EXERCISE PROMPT:
Once the line holding "Click the Email field label" is found in the listing below, write it out and each later line exactly, up to and including the one holding "The height and width of the screenshot is (451, 592).".
### AVAILABLE RECORDS ###
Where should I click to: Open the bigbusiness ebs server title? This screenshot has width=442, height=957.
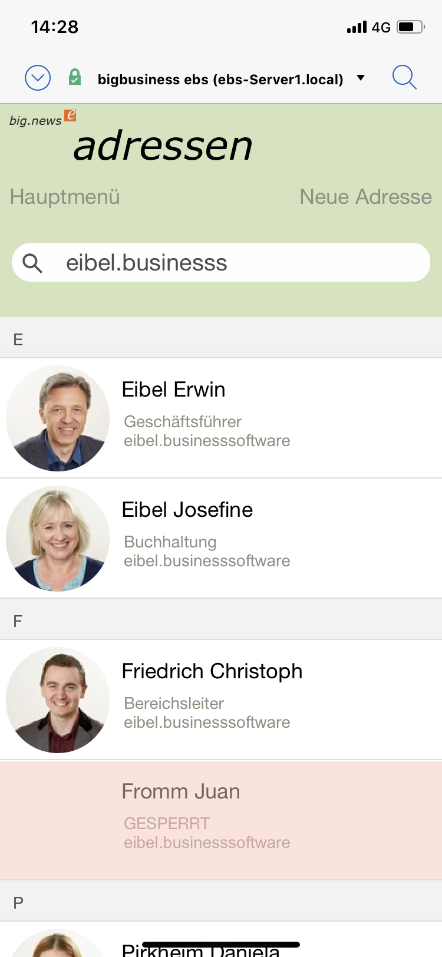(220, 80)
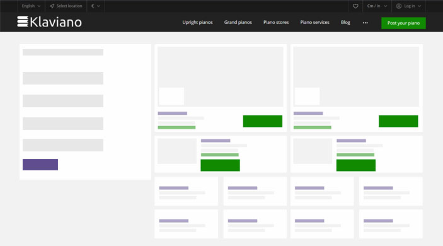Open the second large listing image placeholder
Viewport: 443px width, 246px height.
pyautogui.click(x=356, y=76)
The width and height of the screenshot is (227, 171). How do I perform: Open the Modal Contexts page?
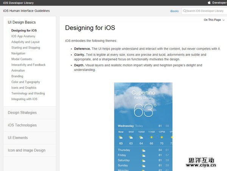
###
### AVAILABLE RECORDS ###
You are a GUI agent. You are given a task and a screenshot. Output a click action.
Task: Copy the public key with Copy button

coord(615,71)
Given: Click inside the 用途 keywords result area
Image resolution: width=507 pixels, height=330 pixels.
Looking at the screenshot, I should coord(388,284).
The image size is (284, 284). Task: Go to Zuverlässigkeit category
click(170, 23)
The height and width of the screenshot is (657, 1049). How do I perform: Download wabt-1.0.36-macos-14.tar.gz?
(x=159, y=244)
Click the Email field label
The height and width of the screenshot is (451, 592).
###
WRITTEN ANSWER:
Click the Email field label
The height and width of the screenshot is (451, 592).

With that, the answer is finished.